__Task requirements__
Please copy the records verbatim, from their first line through the line containing "pyautogui.click(x=186, y=174)".
[BEGIN]
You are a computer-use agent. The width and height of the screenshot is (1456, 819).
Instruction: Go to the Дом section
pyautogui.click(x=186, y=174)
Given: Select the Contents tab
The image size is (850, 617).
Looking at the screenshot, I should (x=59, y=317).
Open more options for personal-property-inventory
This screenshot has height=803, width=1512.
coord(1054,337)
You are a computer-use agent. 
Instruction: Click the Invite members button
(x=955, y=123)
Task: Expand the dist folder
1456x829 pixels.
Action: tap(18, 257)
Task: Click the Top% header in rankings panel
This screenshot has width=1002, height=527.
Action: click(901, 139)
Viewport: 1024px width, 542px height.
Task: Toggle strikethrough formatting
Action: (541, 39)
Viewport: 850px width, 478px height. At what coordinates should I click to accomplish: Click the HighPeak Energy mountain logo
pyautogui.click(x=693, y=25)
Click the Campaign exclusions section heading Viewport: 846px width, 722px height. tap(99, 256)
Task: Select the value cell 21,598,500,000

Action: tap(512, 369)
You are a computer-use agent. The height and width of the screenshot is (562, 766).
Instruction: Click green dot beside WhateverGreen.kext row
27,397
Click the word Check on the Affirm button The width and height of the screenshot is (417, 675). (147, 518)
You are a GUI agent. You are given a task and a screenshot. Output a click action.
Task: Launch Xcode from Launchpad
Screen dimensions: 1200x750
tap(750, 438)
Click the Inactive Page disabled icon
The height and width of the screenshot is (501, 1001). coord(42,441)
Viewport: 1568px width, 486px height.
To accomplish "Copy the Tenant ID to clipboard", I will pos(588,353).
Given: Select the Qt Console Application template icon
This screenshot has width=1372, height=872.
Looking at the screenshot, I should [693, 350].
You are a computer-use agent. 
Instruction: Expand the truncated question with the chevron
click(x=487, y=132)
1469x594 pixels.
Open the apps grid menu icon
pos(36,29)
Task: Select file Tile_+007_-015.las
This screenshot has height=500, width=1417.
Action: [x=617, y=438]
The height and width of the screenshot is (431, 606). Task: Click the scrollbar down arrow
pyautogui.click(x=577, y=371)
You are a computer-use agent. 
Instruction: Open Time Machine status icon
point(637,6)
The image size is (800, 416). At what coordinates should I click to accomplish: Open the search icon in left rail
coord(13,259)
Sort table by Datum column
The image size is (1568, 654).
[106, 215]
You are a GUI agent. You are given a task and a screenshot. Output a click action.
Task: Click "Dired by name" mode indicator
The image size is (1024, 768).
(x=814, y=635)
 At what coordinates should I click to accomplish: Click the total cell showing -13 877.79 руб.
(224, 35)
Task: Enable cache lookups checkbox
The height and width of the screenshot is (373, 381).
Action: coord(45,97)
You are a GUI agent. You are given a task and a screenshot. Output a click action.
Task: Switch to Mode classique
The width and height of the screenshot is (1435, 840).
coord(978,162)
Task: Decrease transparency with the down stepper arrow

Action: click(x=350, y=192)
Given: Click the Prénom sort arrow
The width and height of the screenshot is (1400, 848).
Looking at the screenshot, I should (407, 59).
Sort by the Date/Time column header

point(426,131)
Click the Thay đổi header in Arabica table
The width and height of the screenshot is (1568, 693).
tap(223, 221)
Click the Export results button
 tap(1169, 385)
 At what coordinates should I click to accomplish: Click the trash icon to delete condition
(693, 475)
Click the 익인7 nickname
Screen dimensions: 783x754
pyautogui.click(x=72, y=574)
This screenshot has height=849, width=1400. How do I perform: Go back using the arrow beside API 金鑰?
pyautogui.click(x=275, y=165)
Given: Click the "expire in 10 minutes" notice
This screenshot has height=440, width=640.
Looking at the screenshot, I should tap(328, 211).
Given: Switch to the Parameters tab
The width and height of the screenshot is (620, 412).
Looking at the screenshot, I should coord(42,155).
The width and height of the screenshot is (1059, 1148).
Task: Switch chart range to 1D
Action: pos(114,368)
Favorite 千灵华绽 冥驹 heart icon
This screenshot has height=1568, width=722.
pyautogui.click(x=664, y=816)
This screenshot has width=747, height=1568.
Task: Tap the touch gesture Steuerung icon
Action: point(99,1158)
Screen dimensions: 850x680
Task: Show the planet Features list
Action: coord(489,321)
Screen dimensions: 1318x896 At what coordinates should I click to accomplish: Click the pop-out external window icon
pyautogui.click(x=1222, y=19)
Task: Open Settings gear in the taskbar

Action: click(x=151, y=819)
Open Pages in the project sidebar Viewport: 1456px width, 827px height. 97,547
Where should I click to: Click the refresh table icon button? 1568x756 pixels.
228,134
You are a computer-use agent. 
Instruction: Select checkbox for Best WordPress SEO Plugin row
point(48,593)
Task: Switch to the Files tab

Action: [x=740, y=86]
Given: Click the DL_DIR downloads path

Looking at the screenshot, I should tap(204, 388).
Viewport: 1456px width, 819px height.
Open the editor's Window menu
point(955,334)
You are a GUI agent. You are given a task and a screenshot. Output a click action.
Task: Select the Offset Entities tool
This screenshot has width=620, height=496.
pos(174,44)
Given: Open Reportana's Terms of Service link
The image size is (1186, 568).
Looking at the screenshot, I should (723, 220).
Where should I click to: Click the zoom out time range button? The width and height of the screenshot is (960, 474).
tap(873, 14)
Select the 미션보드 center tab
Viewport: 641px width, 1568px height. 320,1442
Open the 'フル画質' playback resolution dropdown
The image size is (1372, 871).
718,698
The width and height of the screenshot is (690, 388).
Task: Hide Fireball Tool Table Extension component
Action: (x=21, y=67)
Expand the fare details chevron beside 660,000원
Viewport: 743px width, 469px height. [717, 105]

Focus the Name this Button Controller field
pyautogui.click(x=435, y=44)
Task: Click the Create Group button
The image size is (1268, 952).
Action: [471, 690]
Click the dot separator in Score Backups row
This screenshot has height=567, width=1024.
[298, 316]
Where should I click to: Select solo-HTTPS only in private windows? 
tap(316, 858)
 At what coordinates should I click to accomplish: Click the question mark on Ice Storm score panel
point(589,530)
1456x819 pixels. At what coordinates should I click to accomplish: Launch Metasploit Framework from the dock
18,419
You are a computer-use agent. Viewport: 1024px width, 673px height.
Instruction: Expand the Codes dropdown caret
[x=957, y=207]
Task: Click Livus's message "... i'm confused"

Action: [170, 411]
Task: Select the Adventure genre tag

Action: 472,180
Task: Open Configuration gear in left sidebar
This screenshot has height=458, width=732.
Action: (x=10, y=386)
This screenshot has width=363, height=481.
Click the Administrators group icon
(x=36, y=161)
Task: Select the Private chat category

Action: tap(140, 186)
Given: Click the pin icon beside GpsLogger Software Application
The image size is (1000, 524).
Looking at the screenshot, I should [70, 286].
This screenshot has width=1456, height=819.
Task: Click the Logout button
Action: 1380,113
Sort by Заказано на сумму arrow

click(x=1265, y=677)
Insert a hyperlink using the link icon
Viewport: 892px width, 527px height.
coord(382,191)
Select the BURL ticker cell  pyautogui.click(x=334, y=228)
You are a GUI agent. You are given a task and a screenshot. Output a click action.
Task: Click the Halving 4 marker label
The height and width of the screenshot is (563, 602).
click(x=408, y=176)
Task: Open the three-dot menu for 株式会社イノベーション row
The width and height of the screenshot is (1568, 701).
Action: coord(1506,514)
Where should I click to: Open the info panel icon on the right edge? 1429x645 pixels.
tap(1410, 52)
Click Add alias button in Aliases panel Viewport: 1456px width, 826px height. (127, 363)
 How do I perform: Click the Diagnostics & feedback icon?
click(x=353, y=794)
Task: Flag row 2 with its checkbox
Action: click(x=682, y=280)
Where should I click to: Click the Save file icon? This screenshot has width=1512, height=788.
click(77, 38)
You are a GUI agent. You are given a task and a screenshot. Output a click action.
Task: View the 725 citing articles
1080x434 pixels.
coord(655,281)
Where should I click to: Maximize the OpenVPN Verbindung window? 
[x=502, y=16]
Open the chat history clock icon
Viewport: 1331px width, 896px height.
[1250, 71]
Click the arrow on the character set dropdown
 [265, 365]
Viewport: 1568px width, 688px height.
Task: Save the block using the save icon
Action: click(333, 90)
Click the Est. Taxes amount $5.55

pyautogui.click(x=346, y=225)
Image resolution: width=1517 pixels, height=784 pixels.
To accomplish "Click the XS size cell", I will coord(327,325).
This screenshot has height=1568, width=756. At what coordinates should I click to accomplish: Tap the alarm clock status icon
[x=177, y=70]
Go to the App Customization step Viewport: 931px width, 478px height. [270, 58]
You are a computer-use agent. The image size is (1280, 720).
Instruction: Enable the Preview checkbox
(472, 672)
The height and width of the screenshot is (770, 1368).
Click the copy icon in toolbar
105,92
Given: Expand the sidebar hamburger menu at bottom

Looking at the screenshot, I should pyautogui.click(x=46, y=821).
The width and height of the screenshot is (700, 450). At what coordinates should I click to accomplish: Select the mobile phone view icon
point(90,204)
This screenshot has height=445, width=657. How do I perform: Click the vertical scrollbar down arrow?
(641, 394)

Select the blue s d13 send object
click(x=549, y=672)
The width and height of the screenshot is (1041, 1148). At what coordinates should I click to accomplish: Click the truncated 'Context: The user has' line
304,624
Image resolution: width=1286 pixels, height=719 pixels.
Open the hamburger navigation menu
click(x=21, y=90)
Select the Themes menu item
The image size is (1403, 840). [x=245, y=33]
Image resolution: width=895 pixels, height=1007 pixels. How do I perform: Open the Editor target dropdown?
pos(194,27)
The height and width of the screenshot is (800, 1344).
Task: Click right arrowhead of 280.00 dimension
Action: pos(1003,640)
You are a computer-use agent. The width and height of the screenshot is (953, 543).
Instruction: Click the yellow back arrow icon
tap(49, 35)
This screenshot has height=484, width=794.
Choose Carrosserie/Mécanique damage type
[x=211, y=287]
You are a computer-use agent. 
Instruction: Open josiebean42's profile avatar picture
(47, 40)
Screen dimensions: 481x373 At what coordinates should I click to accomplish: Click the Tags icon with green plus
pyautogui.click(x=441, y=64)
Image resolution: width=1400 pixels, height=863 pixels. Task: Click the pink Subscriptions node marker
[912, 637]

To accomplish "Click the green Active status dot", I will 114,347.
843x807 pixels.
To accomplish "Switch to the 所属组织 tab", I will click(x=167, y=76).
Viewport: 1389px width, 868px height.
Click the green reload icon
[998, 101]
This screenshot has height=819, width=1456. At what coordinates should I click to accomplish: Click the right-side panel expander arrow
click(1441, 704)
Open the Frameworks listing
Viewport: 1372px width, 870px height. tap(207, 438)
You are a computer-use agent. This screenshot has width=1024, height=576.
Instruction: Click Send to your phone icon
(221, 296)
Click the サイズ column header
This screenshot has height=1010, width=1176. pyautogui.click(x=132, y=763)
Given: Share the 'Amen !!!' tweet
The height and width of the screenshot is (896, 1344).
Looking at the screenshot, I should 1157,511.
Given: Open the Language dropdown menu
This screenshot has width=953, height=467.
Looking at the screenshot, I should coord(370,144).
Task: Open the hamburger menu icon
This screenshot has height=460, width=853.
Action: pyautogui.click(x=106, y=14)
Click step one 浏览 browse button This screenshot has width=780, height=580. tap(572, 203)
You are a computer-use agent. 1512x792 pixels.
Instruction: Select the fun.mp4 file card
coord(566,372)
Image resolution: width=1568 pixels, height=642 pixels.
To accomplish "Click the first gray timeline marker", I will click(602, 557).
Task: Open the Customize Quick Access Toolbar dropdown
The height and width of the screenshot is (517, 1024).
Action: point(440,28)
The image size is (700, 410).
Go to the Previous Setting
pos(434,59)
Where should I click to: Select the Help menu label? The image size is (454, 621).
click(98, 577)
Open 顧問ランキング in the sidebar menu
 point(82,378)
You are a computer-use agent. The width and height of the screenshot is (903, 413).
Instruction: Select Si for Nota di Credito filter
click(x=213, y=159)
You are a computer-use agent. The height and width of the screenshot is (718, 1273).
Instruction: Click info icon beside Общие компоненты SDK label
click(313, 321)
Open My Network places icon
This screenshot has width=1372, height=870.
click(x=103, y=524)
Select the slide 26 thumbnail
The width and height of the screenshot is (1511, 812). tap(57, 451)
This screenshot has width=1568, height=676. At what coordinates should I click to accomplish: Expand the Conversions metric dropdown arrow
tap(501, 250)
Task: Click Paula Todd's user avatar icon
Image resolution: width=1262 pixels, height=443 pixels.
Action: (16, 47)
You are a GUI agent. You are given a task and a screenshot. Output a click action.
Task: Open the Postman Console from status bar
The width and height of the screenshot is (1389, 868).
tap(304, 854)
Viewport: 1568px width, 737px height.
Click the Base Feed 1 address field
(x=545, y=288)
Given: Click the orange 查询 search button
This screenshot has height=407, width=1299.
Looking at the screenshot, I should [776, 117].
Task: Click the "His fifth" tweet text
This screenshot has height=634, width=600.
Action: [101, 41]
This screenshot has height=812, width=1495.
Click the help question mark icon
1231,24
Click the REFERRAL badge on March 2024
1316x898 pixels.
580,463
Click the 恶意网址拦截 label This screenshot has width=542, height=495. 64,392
[END]
__The output__
You are a computer-use agent. The width and height of the screenshot is (1456, 819).
Instruction: Go to the Дом section
pyautogui.click(x=186, y=174)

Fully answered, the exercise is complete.